++++ Passage ++++
In the armaments industry in 1918, there were 425,000 civilian workers, 430,000 women, 330,000 youths under the age of 18, 13,000 disabled ex-servicemen, 108,000 foreigners, 61,000 colonials, 40,000 prisoners of war and 497,000 servicemen assigned to the industry. Despite the serious question of raw materials (the great coalfields and ironworks in the north and the east were occupied), the industry turned towards a new way of operating. Up until the end of the war, France was the largest Allied manufacturer of arms, due to imports of coke, coal and iron.
Quoted by Gerd Hardach, The other front, 1914-1918 Notebooks of "Social movement", No.2, 1977, p. 87
For aviation, an equally keen performance was accomplished - almost double the production of 1917. Quoted by J.M. Laux, The other front (...), p. 182
THE STRIKES In the first half of 1918, French morale remained uncertain and in the industrial areas social unrest took hold again. (29 départements had more than 10,000 workers employed in the war factories; the Loire département had 108,000, the Rhône 76,000 etc.). The fate of the war was as much in the hands of the workers as it was in those of the "poilu" (a slang term for a French soldier). Albert Thomas, socialist under-secretary of state for Artillery and Munitions, had reminded Creusot of the fact in 1916: "Victory hangs there, in the smoke that fills this valley. We are counting on you, comrades, to seize it." In 1917, workers' unrest had worried the authorities. Departments dealing with "morale" therefore drew up a list of large industrial centres where trouble was feared to be more likely, due to the increase in the original population by a new, "uprooted" population. Some of these centres witnessed fresh outbreaks of disputes in the spring of 1918. On the 14th May in Grenoble, the 28 factories working for the war effort stopped production. On the 21st in Vienna a general strike was declared and all textile and metallurgical engineering factories joined the movement, taking a "revolutionary and pacifist" stand. On the 21st May in the Gard, a strike affected 2,076 workers out of 2,430 (of which 1,362 were conscripts) at the forges of Tamaris and spread to the forges of Bessèges. In the coalmining and metallurgical engineering areas of the Loire, the 1st of May was a day of unrest: 30,000 strikers in Saint-Étienne and action on an equally grand scale in Firminy and in Chambon-Feugerolle.
++++ Data entries ++++
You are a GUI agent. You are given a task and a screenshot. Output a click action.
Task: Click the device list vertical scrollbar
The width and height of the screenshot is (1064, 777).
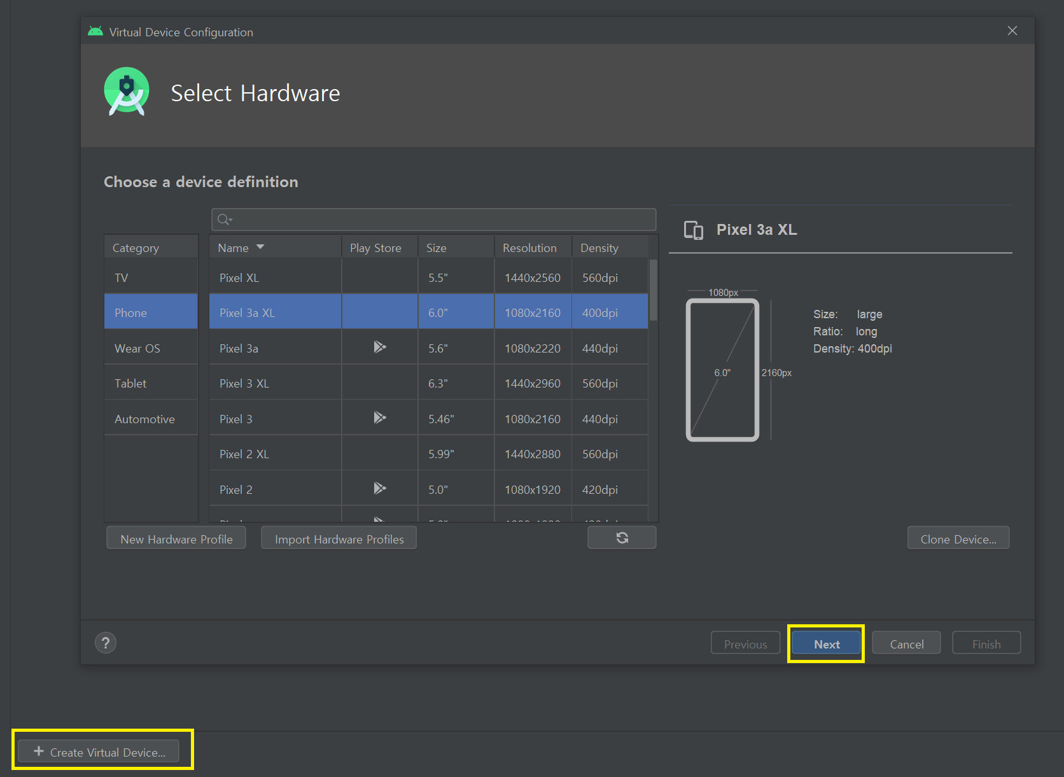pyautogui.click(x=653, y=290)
++++
++++ Data entries ++++
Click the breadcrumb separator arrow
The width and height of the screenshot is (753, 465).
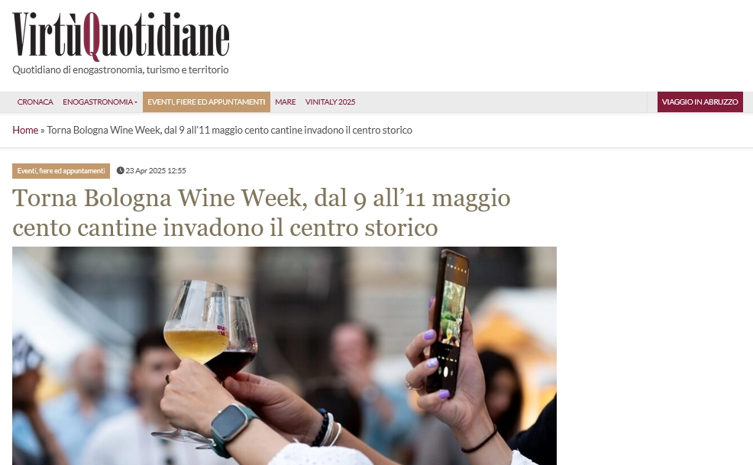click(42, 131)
++++
Aim of the task — Reproduce verbatim the portion of the passage on French war industry in 1918 starting at "In the armaments" and ending at "coal and iron.".

Written solution —
In the armaments industry in 1918, there were 425,000 civilian workers, 430,000 women, 330,000 youths under the age of 18, 13,000 disabled ex-servicemen, 108,000 foreigners, 61,000 colonials, 40,000 prisoners of war and 497,000 servicemen assigned to the industry. Despite the serious question of raw materials (the great coalfields and ironworks in the north and the east were occupied), the industry turned towards a new way of operating. Up until the end of the war, France was the largest Allied manufacturer of arms, due to imports of coke, coal and iron.